Desgraciadamente, los paseos de mi padre, debieron limitarse sólo a las calles del pueblo, desde que tuvo que jubilarse anticipadamente por problemas de visión. La vista se le gastó antes de tiempo, quizás por culpa de ese ardor que puso en sus largos y duros años de banquero, en los que trazaba con precisión los números con una caligrafía muy esmerada, de antiguo contable, cuando no existían ni monitores, ni ordenadores. En esa época difícil para nuestro país, difícil en la política y en las cuentas, vio desfilar como Cajero del banco más importante del pueblo, a la mayoría de sus gentes, que acudían para poner al día las libretas, o para pedir un préstamo, dándoles alegrías o sustos, según fueran las cosas, pero siempre animándole con alguna broma oportuna, pues su más notable seña de identidad era su fina ironía y su sentido del humor, a veces con sorna, pero siempre ocurrente y agradable.

Su figura literaria, de miope torpe pero entrañable, se me antoja, salvando las enormes distancias, como la imagen de Fernando Pessoa paseando sin bastón ni sombrero por las calles húmedas de Lisboa, pensando en su Libro do Desasosiego o la de un Woody Allen, despistado pero perspicaz, cavilando por Manhattan un guión enrrevesado sobre la finitud de la vida. Gran conocedor de temas políticos a pesar de haberle tocado una época en la que la política era demasiado uniforme para sus gustos, mantengo el recuerdo de su devoción por el café de todas las tardes en el Casino del pueblo, en el que devoraba literalmente toda la prensa local y nacional que cayera en sus manos. En el fondo, como Ortega, mi padre siempre fue un gran espectador de la vida o un pequeño filósofo de pueblo como Azorín .

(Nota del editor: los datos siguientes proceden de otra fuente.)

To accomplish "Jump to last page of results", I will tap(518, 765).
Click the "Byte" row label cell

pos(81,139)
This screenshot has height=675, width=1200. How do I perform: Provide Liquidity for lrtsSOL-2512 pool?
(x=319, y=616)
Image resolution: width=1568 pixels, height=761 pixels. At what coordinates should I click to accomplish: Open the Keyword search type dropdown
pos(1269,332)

Tal vez su vocación frustrada fuera la de periodista o la de escritor, pues me consta su sensibilidad literaria cuando nos recitaba algunos hermosos y desgarradores poemas de José María Gabriel y Galán. También nos leía con gran emoción, empleando un inolvidable acento extremeño profundo, en auténtico castúo, las recias poesías del Miajón de los Castúos, de Luis Chamizo, que fue muchos años uno de sus libros de cabecera. Para mí, ahí demostraba un extremeñismo sentimental y literario sincero, de auténtico amor a su tierra y a sus paisajes, sin caer en el interesado y oportunista regionalismo político que vendría muchos años más tarde.

Estoy seguro de que la figura de mi padre, como eterno paseante, será echada en falta por la calles del pueblo y que su saludo amable, acompañado siempre de algún comentario oportuno, será añorado por todos los que se cruzaban en su camino. Nosotros le imaginamos paseando por el cielo, pero guardaremos siempre el recuerdo de un gran hombre y sobre todo de un gran padre, y le mantendremos sentado en el sillón del salón de nuestra casa, para que pueda seguir comentándonos los periódicos y para que pueda seguir cogiendo, sentados entre sus piernas, apretándolos con ternura, a todos su nietos, contándoles cuentos antiguos de lobos y pastores.